Penses-tu que ton enfance en Martinique a influencé ton œil de réalisateur ?
Grave ! Au niveau des couleurs, de l’étalonnage, des sensations que j’ai sur un tournage, au niveau des prises de vue… J’aime bien les clips colorés, ça vient de mon enfance c’est sûr. J’aime les films de rue. Je pense que si je fais un film un jour, ce sera un film sur la rue.
Qu’est-ce qui t’influence ?
Dans la vie ? Michael Jordan, Spike Lee, Malcolm X. Des personnes qui ont voulu faire quelque chose de leur vie, et qui ont tout fait pour leurs convictions. Mes parents, mon père à qui je parle beaucoup. Ma mère qui s’inquiète beaucoup pour moi, pour qui je fais attention.
Moi quand je pense à Chris Macari, je pense à Hype Williams. Ne serait-ce que pour la façon dont tu inscris ton nom.
En 2006, quand j’ai commencé à faire des clips de rap, je mettais « Chris Macari présente ». Et il y avait ma tête avec une capuche qui apparaissait. Et puis ça m’a saoulé. Je trouvais que ça faisait gamin. Donc j’ai décidé d’enlever mon nom. Puis un artiste m’a conseillé de mettre au moins Tchimbe Raid (le nom de ma société) pour qu’on sache que c’était moi.
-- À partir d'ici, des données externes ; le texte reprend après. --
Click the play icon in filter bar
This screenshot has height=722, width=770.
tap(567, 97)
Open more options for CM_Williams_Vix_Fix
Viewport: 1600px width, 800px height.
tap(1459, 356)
Du coup, je le mettais, mais en tout petit.
Et en 2008, quand Booba m’a appelé, la première chose qu’il ma dite c’est : « Ecoute renoi, tu mets ton nom en gros, parce que y’a pas de renois qui font des bons clips en France. » Du coup avec lui, je mets mon nom en gros. Sauf pour Comme une étoile, parce que c’était un hommage à Brams, et pour Bakel City. Il ne voulait pas que j’ai d’ennuis avec la police.
J’ai vu une interview récemment où j’ai entendu quelqu’un dire qu’avant j’étais considéré comme le Hype Williams français. Mais que maintenant les gens n’aimaient plus trop mes réalisations, qu’ils sentaient que j’étais sur la fin. Mais je vais pas lâcher le steak comme ça. Je partirai quand j’aurai décidé de partir. Personne ne va m’arrêter.
Regardez : Booba - Tombé pour elle
Pour l’instant tu vis au Royaume-Uni ?
Ma société est basée là-bas, mais je suis entre la France et le Canada.
Tu travailles avec des artistes canadiens ?
J’ai fait un clip pour Baxter Dexter par exemple. D’autres artistes m’ont contacté comme Randy Ray…
Ça gagne bien sa vie un réalisateur de clips ?
Ça dépend ! Moi j’ai la chance de bien m’en sortir, je paie mes loyers, j’ai la chance de pouvoir me payer des Jordan, voyager, aller voir mes parents. Si t’es intelligent je pense que tu t’en sors bien. C’est pas simple d’être réalisateur à son compte. Mais même si c’est dur, je veux y arriver. J’ai des ambitions, j’ai envie d’aller loin, faire de grandes choses. Et j’ai surtout envie de représenter mon peuple. C’est une de mes premières motivations. Je ne suis pas congolais, je ne suis pas sénégalais, je ne suis pas haïtien, mais j’aime tous les noirs. J’aime le peuple noir. Si un jour j’arrive en haut de l’affiche, je représenterai l’Afrique et les Antilles. C’est pas vraiment pour ma gloire personnelle. La vie ne tient qu’à un fil. J’aimerais laisser une trace.
Tes collaborations rêvées ? Tes idoles ?
Jay-Z parce que je le suis depuis longtemps. Wacka Flocka, Gucci Man, pourquoi pas Rick Ross, ce serait marrant.
Qu’est-ce qu’on peut te souhaiter pour 2013 ?
D’aller plus loin et de faire ce que j’ai toujours voulu faire, fracasser toutes les portes pour que ceux qui sont derrière moi puissent suivre.